--- Do this ---
Reproduce the data below word for word, leaving out the pictures.

--- start of Records provided ---

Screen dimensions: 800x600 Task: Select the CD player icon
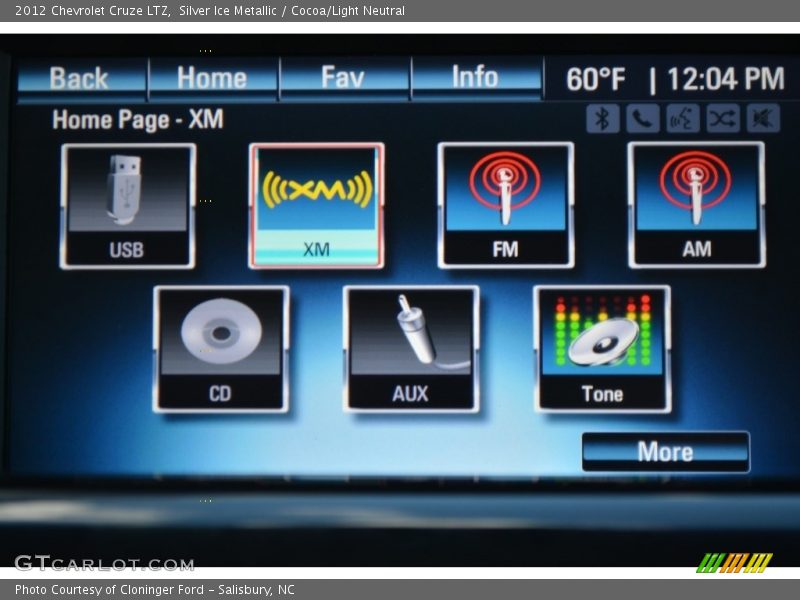tap(220, 349)
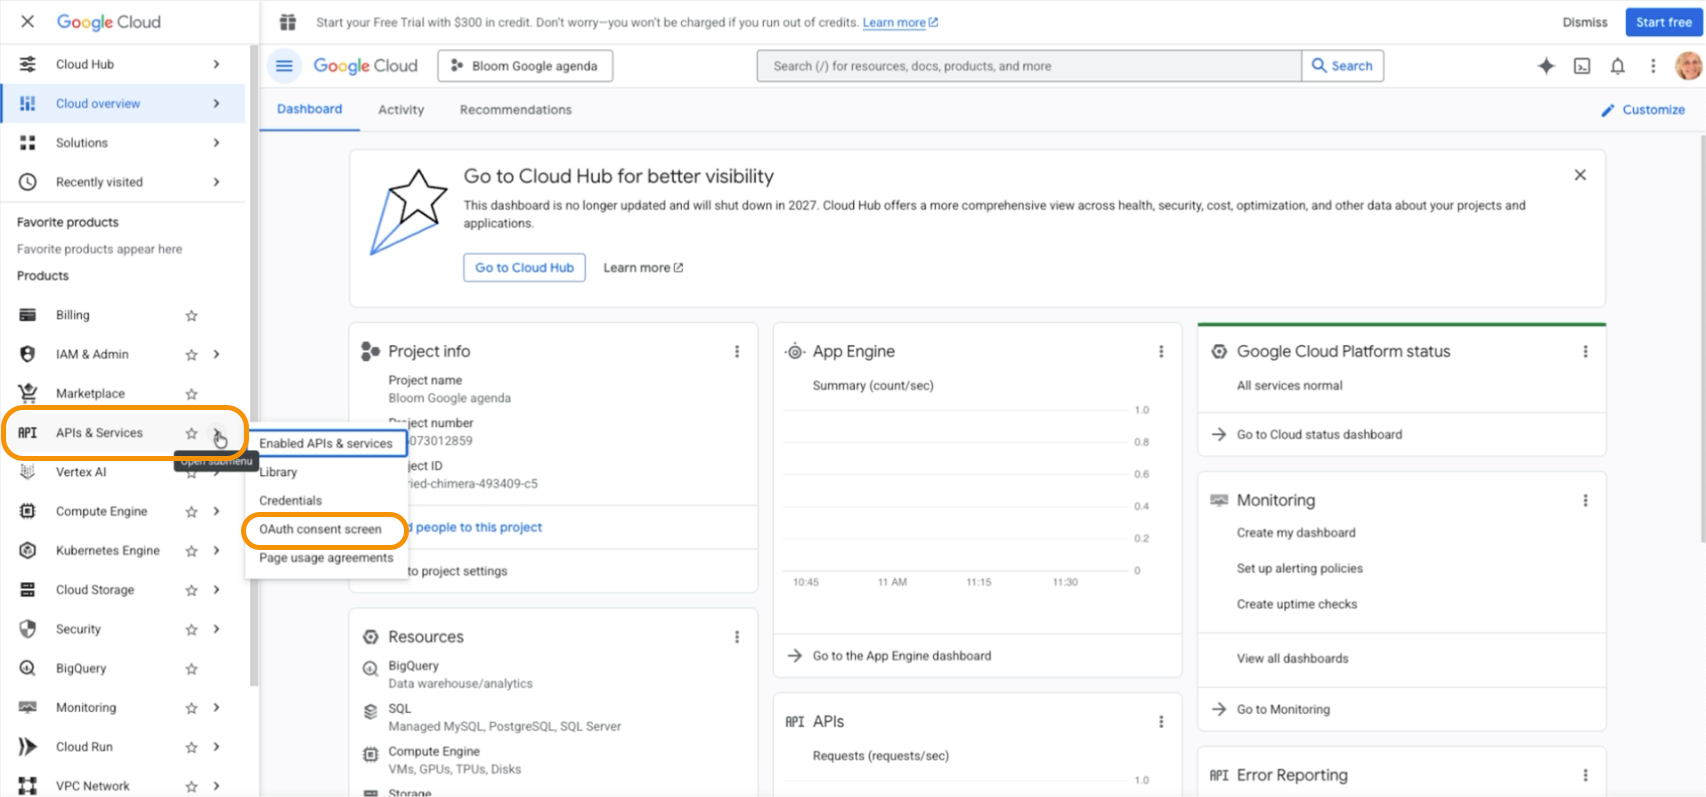
Task: Open the user account avatar
Action: point(1688,66)
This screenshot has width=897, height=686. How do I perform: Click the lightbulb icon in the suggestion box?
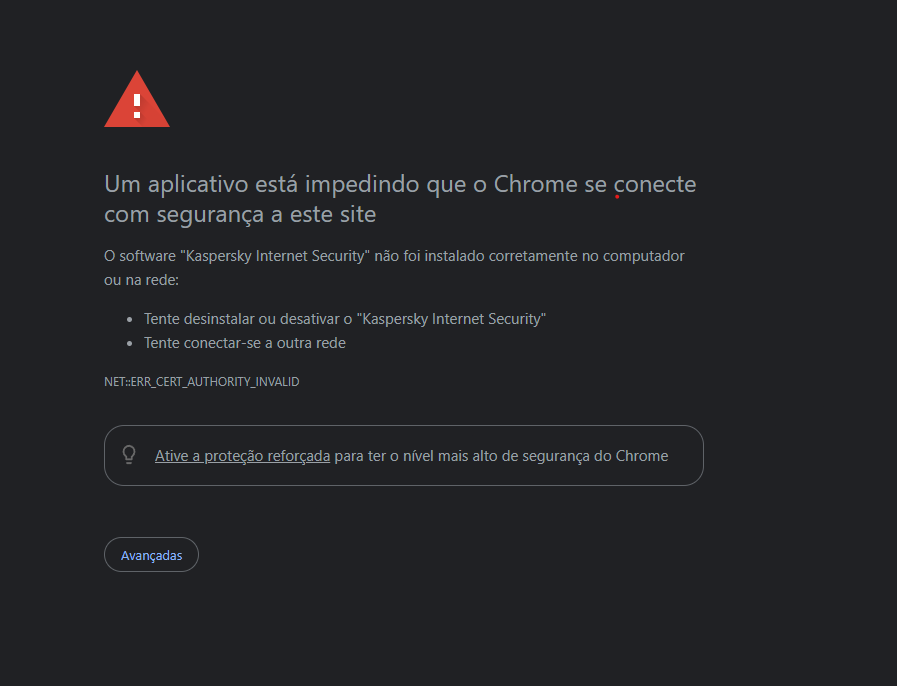coord(129,455)
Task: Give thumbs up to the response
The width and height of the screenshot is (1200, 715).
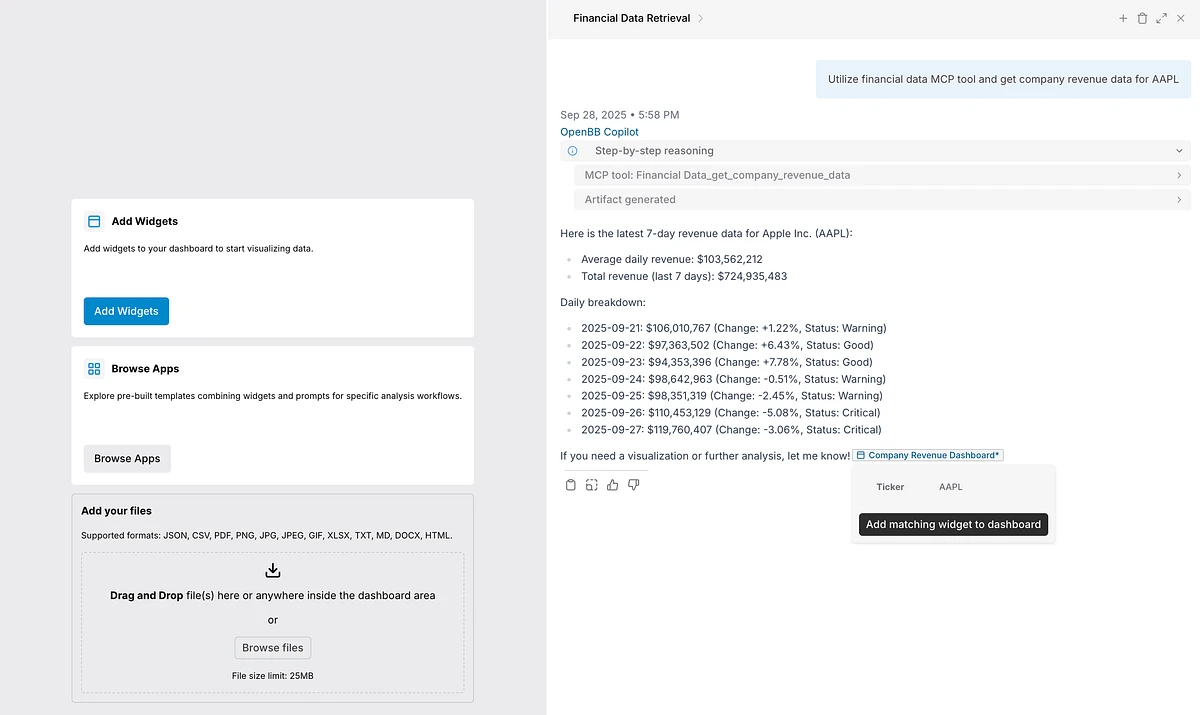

--- end of Records provided ---

--- Reply ---
Screen dimensions: 800x600 Task: Select the CD player icon
tap(220, 349)
Task: Open the user account avatar
Action: point(1688,66)
This screenshot has width=897, height=686. How do I perform: Click the lightbulb icon in the suggestion box?
coord(129,455)
Task: Give thumbs up to the response
The width and height of the screenshot is (1200, 715).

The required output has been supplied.